On dark trading, our initial approach is not to have automated caps in the absence of evidence that the levels of dark trading we have seen harm price formation or execution outcomes for investors, and given no need to preserve alignment of cap application in the absence of the EU accepting the equivalence of the UK share trading regime.  It’s no secret that the FCA has long been sceptical about the merits of this regime. The adjective ‘dark’ sounds unhelpfully pejorative. This is investors trying to protect their own interests by not telegraphing before they need to, their desire to buy or sell a share.

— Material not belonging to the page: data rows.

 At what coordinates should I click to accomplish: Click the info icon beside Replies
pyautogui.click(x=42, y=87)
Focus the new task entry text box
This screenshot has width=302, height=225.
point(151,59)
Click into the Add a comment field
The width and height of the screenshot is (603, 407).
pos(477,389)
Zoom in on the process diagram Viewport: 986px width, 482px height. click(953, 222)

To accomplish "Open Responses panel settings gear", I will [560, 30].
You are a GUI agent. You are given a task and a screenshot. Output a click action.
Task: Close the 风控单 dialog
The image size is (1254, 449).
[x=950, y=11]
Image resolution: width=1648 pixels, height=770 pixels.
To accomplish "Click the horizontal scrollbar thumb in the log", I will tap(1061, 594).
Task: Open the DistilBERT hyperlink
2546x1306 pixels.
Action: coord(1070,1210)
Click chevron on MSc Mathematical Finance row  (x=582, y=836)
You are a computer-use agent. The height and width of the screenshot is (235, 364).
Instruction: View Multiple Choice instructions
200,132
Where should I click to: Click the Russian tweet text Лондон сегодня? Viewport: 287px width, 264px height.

On threshold calculation and application, there are important questions about how best to achieve desired outcomes, and whether the complex, sometimes costly and cumbersome calculation procedures, do achieve those outcomes. We may be able to find ways of simplifying this currently elaborate machinery. Flexibility in our approach may indeed create options for alignment across jurisdictions where that is important for industry efficiency or other reasons. That might be better for all than rigidly insisting on different transparency thresholds for the same instruments in different jurisdictions because those thresholds are derived, under the letter of current MiFID rules, from different data sets.

The detailed machinery of the MiFID II transparency regime can be difficult to follow for those not immersed in its detail, but the key point is that we have important opportunities to refine our framework for securities and derivatives trading in a way that helps those doing business here, without sacrificing equivalent outcomes in terms of investor protection and market integrity.

Another part of MiFID II about which we have expressed doubts from the outset is the commodity derivatives regime. The EU has also identified the need for revisiting this regime as part of its ‘quick fix’. We think there is scope substantially to simplify this regime.

As we look to key themes of the years ahead, what is most striking is the common challenges facing market regulators in all jurisdictions – in the UK, the EU, the United States and beyond.

For example, we have been working together – through FSB and IOSCO – to look at what lessons can be learnt from the impact of Covid-19 on our markets, notably in terms of the liquidity stresses experienced in asset markets, and in various fund structures.

We are also working together on how financial markets can support that all-important transition to net zero. As with the global work completed over past years and now embedded in regulatory frameworks across jurisdictions – such as the agreement of common and equivalent standards for clearing and settlement, or the improved international data collection on securities financing markets which I talked about earlier – we will be striving for common outcomes.

We face the same global issues. The most effective and efficient way of addressing them will be through globally connected markets. We look forward to ensuring our approach in the UK is an integrated part of that coordinated international effort.